━━━━━ SOURCE DOCUMENT ━━━━━
We all like our champions to perform majestically in finals. It is always a pleasure to watch the great ones finish off tournaments in style, and a joy to see the best players seizing control of big matches with a sureness and command of their craft that can be next to impossible for an opponent to answer. At times like that, the towering competitors soar above and beyond their adversaries to another level, recording victories that are seldom in doubt, taking championships with unshakable inner conviction, turning Sunday afternoons into showcases for their creativity and match playing genius.
Ever since he rose to the forefront of the game in 2005, Spain’s almost ineffable Rafael Nadal has written more than his share of Sunday afternoon masterpieces. Yesterday, however, was not one of them. Nadal took on his tenacious countryman David Ferrer in the final of the Monte-Carlo Rolex Masters, and the world No. 1 was as apprehensive as I have ever seen him in a championship match. He had good reason for his atypical anxiety. Nadal was not only trying to win this prestigious ATP World Tour Masters 1000 crown for an unthinkable seventh year in a row, but he was also seeking to garner his first tournament win of 2011, and hoping to secure his first championship since capturing Tokyo last October. He had played six tournaments since then, falling in three finals, bowing to Novak Djokovic in the recent title round duels at Indian Wells and Miami, losing despite taking the opening set in each of those recent battles.
Clearly, Nadal was not an unencumbered man as he confronted Ferrer on the red clay of Monte Carlo. In his mind, this was a tournament he could not afford to lose, a title he had to have, a moment he had to seize. Losing that pair of skirmishes with Djokovic was jarring and a considerable blow to his pride and self belief. He knew that no matter how he might rationalize it if he did not topple Ferrer, even a close and hard fought defeat would be unacceptable. He could deal with a defeat somewhere else on the clay court circuit en route to Roland Garros, but not in Monte Carlo where he sorely wanted to jumpstart his season and reacquire the mysterious art of securing tournaments.
Nadal knew full well how crucial winning Monte Carlo had been for him twice in recent years. In 2008, he came there having not won a title since Stuttgart the previous July, and victory on the clay reignited him. He would add seven more titles in 2008 including a fourth French Open crown and triumphs at Wimbledon and the Olympic Games. In that span, Nadal arrived for the first time at No. 1 in the world. Last year, Nadal had endured an eleven month drought when he headed into Monte Carlo, and that triumph was his first of seven championships he would garner in his finest year ever as a tennis player, which featured a second title run at Wimbledon and a first at the U.S. Open. For the second time in three years, Nadal concluded a season unequivocally at No. 1 in the world.
Nadal also mentions that it was at Monte Carlo in 2003 as a 16-year-old that he qualified and won two matches in the main draw before losing to Guillermo Coria and broke into the top 100 in the world for the first time. After bowing against Coria that year, Nadal had collected 36 consecutive match victories in Monte Carlo, and he was determined not to allow that streak to end when he clashed against Ferrer, who had not lost a set all week and was playing the most convincing clay court tennis of his career. Moreover, Nadal—who owned an 11-4 career winning record over Ferrer including eight wins in a row over his friend and rival on clay—had been upended by his compatriot this year in a straight set quarterfinal at the Australian Open after suffering an early match leg injury that hampered him decidedly for the rest of the match.
━━━━━
[REQUIRED WORK]:
(1) In the article on Rafael Nadal's Monte Carlo final, how many consecutive match victories had Nadal collected in Monte Carlo after losing to Guillermo Coria in 2003?
(2) In the records below, start with the line containing "You are a computer-use agent." and continue through the line containing "pyautogui.click(x=76, y=780)". Arrange those lines as a JSON list of strings, one string per line, and omit the pictures.
━━━━━ MATERIAL ━━━━━
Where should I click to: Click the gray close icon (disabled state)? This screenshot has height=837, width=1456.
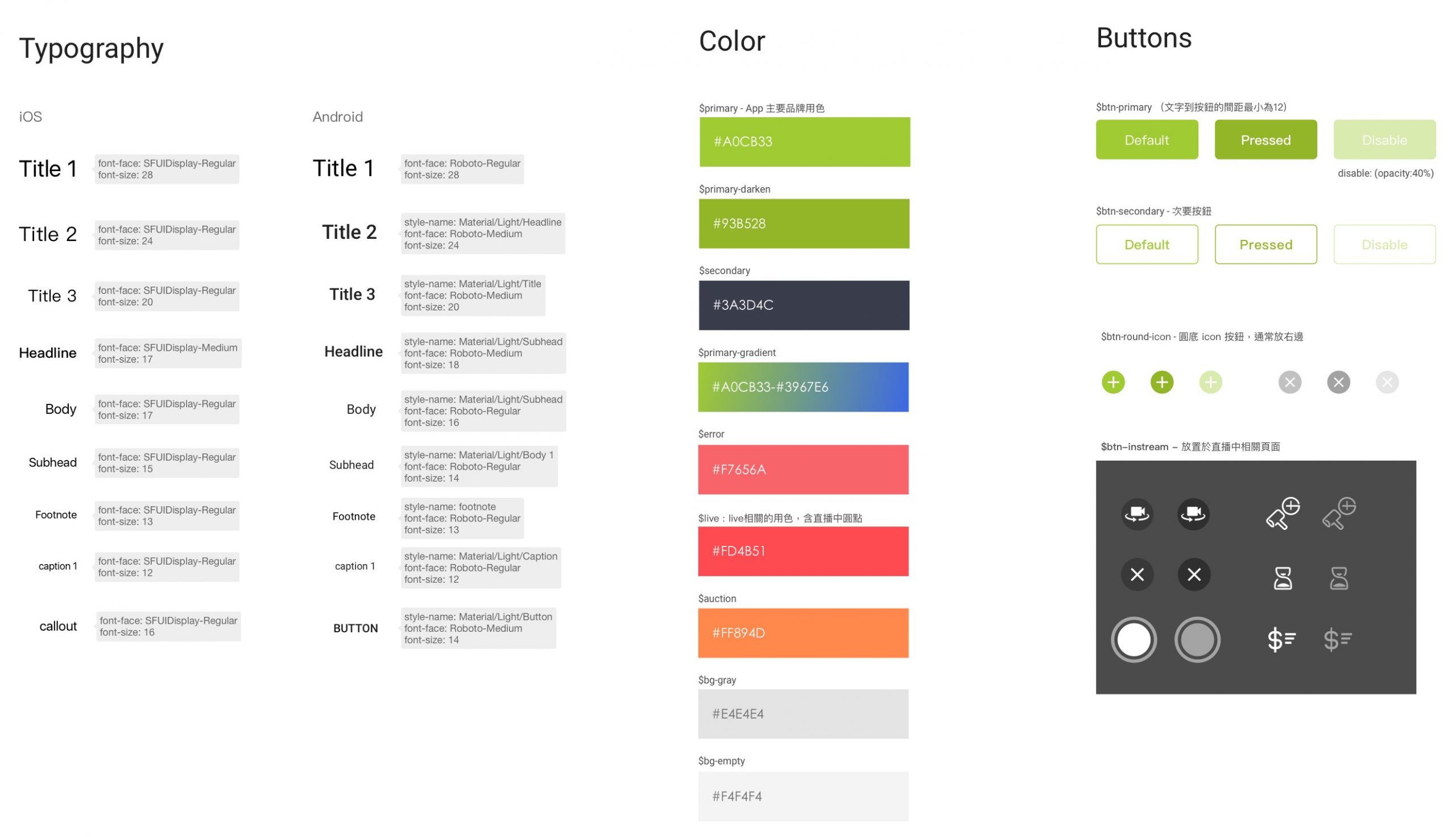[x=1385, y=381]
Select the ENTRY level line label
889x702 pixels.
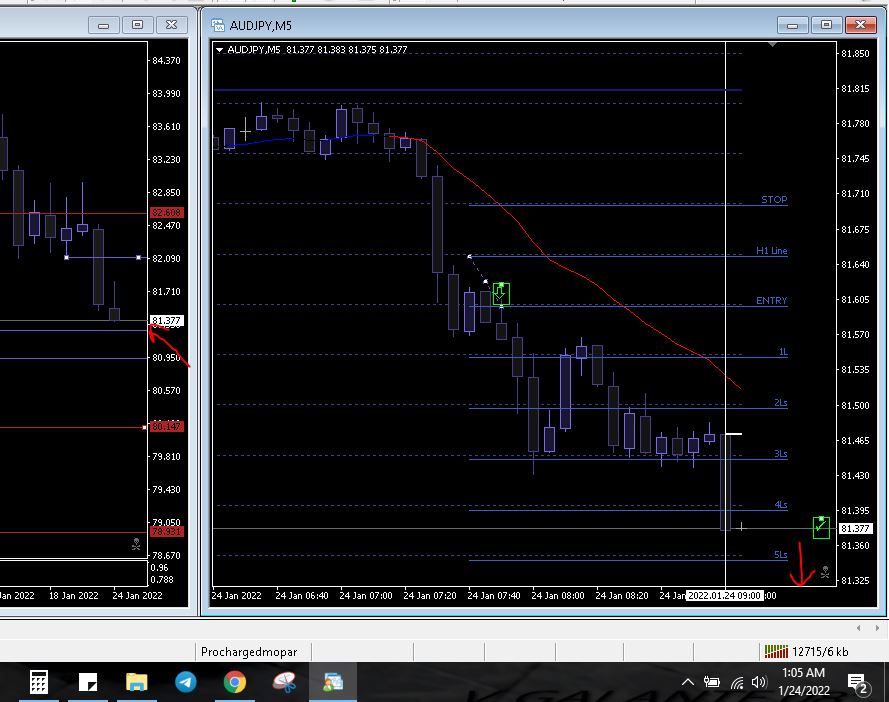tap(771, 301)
━━━━━
━━━━━ MATERIAL ━━━━━
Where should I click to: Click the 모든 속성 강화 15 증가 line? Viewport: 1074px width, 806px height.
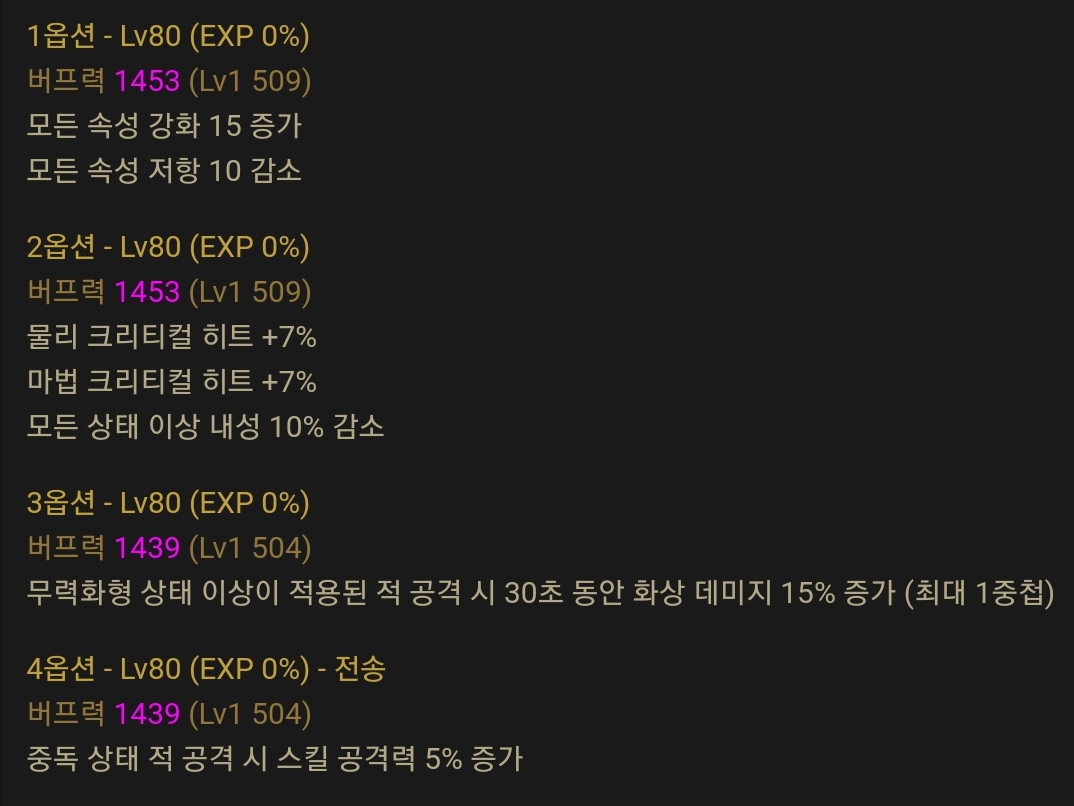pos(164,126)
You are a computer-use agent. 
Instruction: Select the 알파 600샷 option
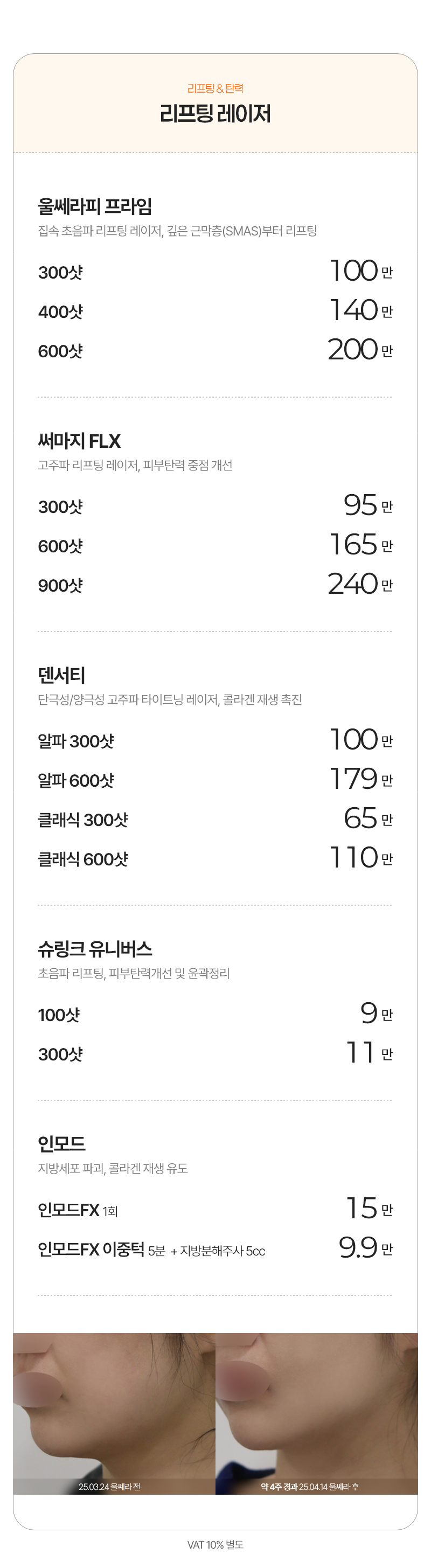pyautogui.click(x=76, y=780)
━━━━━
[RESPONSE LIST]:
(1) 36

(2)
[
  "You are a computer-use agent. ",
  "Instruction: Select the 알파 600샷 option",
  "pyautogui.click(x=76, y=780)"
]